The Iraq war was notable for the prominent presence of a new, non-Western media organisation – the Qatar-based Arabic channel Al Jazeera. What role did it play during the invasion? And did the presence of an alternative Arabic point of view have any substantial effect on the TV coverage in the West?
“For all of the media chatter about Al Jazeera, when it was talked about during the invasion, it tended to be criticised – for instance when it showed footage of British soldiers killed in southern Iraq. So the channel’s ability to penetrate the British sphere was limited,” said Robinson.
“Where Al Jazeera was important was in attracting Muslim audiences in Britain who were tuning out of the mainstream media. And of course it was very important in the Arab world itself, in terms of directly challenging CNN and representing the perspective of the Arab world.”

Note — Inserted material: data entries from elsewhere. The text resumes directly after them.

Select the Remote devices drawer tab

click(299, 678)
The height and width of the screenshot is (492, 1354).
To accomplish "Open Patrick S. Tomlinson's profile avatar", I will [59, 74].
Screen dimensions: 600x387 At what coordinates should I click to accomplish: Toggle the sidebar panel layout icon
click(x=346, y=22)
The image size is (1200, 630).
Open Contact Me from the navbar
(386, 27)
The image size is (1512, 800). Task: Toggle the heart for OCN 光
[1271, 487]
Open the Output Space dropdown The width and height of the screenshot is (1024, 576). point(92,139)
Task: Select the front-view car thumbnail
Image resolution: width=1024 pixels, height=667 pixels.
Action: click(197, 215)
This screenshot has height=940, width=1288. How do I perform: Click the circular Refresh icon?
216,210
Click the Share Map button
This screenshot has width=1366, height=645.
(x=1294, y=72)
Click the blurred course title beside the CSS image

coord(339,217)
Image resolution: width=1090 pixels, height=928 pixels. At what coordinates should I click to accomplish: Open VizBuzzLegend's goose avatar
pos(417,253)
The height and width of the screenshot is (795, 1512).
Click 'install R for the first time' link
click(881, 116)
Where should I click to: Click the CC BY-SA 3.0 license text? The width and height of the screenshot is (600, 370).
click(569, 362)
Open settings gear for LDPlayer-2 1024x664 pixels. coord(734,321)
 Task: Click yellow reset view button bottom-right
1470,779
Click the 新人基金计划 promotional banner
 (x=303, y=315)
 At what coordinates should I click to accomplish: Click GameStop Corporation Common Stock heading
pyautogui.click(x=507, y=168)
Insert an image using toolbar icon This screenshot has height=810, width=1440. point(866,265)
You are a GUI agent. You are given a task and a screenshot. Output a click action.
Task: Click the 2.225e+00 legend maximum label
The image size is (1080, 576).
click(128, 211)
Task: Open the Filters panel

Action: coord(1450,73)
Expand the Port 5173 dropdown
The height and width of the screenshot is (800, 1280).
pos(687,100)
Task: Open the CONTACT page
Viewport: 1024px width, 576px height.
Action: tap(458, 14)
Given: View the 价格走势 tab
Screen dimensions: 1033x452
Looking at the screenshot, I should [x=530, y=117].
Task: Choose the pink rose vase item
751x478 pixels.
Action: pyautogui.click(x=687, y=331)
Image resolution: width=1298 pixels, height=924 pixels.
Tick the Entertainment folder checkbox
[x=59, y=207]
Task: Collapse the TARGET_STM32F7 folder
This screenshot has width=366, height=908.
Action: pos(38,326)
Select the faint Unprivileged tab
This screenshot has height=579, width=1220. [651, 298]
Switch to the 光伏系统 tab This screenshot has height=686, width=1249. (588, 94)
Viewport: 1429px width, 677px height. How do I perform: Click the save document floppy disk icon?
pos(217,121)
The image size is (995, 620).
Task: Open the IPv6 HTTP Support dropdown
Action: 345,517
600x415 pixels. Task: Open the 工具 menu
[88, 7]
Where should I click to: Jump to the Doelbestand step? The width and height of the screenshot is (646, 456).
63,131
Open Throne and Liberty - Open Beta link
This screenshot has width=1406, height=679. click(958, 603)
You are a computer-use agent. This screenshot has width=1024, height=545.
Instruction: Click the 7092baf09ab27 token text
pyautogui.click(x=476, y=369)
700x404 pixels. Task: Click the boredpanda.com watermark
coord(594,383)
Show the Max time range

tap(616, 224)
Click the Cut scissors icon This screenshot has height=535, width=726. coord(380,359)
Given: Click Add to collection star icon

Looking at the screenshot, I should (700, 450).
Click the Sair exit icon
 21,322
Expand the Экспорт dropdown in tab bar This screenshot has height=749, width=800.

Al Jazeera’s crucial role in shaping a largely negative perception of the invasion in the Middle East is one reason why the coalition has had an “uphill struggle” ever since in terms of “the ‘hearts and minds’ battle”, he added.
All this suggests that the recent launch of Al Jazeera’s English language channel could have unexpected effects on audiences in the West.
“We need to wait and see, but the launch of Al Jazeera English is certainly interesting,” said Robinson.
“It is clearly a significant player with a reputation and public profile. It has the potential to change things. But the question is who will tune in – will it attract a white British audience? And of course, the channel is still subject to pressures, commercial and otherwise.”